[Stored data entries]
++++++
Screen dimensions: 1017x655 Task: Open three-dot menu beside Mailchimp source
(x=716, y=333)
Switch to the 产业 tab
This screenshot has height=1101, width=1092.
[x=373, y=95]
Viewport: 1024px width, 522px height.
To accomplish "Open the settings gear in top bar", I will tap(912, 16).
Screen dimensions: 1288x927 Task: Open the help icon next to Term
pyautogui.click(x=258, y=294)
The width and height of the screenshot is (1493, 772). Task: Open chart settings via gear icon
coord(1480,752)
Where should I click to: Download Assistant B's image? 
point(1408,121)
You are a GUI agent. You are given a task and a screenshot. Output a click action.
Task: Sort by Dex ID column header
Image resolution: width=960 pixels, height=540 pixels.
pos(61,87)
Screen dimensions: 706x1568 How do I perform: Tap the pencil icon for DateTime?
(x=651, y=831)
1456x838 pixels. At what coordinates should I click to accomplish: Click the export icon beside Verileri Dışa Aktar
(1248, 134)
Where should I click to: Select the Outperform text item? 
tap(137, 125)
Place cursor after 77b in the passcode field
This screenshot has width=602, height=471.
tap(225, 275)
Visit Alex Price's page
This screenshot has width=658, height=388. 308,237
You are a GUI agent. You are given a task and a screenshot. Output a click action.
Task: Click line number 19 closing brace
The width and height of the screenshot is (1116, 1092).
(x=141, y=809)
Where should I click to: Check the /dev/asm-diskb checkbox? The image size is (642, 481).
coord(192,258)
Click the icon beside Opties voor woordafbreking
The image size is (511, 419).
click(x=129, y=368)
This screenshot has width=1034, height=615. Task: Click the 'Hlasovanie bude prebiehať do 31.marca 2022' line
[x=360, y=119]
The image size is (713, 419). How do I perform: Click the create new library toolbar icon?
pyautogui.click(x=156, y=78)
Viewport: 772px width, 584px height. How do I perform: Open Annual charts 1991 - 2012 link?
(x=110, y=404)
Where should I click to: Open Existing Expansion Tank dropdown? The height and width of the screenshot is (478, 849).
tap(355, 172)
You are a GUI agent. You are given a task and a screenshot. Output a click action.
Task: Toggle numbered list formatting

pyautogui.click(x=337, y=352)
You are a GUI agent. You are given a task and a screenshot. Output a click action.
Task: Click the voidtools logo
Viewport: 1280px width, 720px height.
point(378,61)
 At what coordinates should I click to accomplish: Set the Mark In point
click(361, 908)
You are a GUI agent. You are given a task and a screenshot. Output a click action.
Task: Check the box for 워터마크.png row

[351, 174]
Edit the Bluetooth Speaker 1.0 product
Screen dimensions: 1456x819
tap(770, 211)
++++++
▸ Problem
Having read the records above, print them out again exactly.

▸ Exercise answer
Screen dimensions: 1017x655 Task: Open three-dot menu beside Mailchimp source
(x=716, y=333)
Switch to the 产业 tab
This screenshot has height=1101, width=1092.
[x=373, y=95]
Viewport: 1024px width, 522px height.
To accomplish "Open the settings gear in top bar", I will tap(912, 16).
Screen dimensions: 1288x927 Task: Open the help icon next to Term
pyautogui.click(x=258, y=294)
The width and height of the screenshot is (1493, 772). Task: Open chart settings via gear icon
coord(1480,752)
Where should I click to: Download Assistant B's image? 
point(1408,121)
You are a GUI agent. You are given a task and a screenshot. Output a click action.
Task: Sort by Dex ID column header
Image resolution: width=960 pixels, height=540 pixels.
pos(61,87)
Screen dimensions: 706x1568 How do I perform: Tap the pencil icon for DateTime?
(x=651, y=831)
1456x838 pixels. At what coordinates should I click to accomplish: Click the export icon beside Verileri Dışa Aktar
(1248, 134)
Where should I click to: Select the Outperform text item? 
tap(137, 125)
Place cursor after 77b in the passcode field
This screenshot has width=602, height=471.
tap(225, 275)
Visit Alex Price's page
This screenshot has width=658, height=388. 308,237
You are a GUI agent. You are given a task and a screenshot. Output a click action.
Task: Click line number 19 closing brace
The width and height of the screenshot is (1116, 1092).
(x=141, y=809)
Where should I click to: Check the /dev/asm-diskb checkbox? The image size is (642, 481).
coord(192,258)
Click the icon beside Opties voor woordafbreking
The image size is (511, 419).
click(x=129, y=368)
This screenshot has width=1034, height=615. Task: Click the 'Hlasovanie bude prebiehať do 31.marca 2022' line
[x=360, y=119]
The image size is (713, 419). How do I perform: Click the create new library toolbar icon?
pyautogui.click(x=156, y=78)
Viewport: 772px width, 584px height. How do I perform: Open Annual charts 1991 - 2012 link?
(x=110, y=404)
Where should I click to: Open Existing Expansion Tank dropdown? The height and width of the screenshot is (478, 849).
tap(355, 172)
You are a GUI agent. You are given a task and a screenshot. Output a click action.
Task: Toggle numbered list formatting

pyautogui.click(x=337, y=352)
You are a GUI agent. You are given a task and a screenshot. Output a click action.
Task: Click the voidtools logo
Viewport: 1280px width, 720px height.
point(378,61)
 At what coordinates should I click to accomplish: Set the Mark In point
click(361, 908)
You are a GUI agent. You are given a task and a screenshot. Output a click action.
Task: Check the box for 워터마크.png row

[351, 174]
Edit the Bluetooth Speaker 1.0 product
Screen dimensions: 1456x819
tap(770, 211)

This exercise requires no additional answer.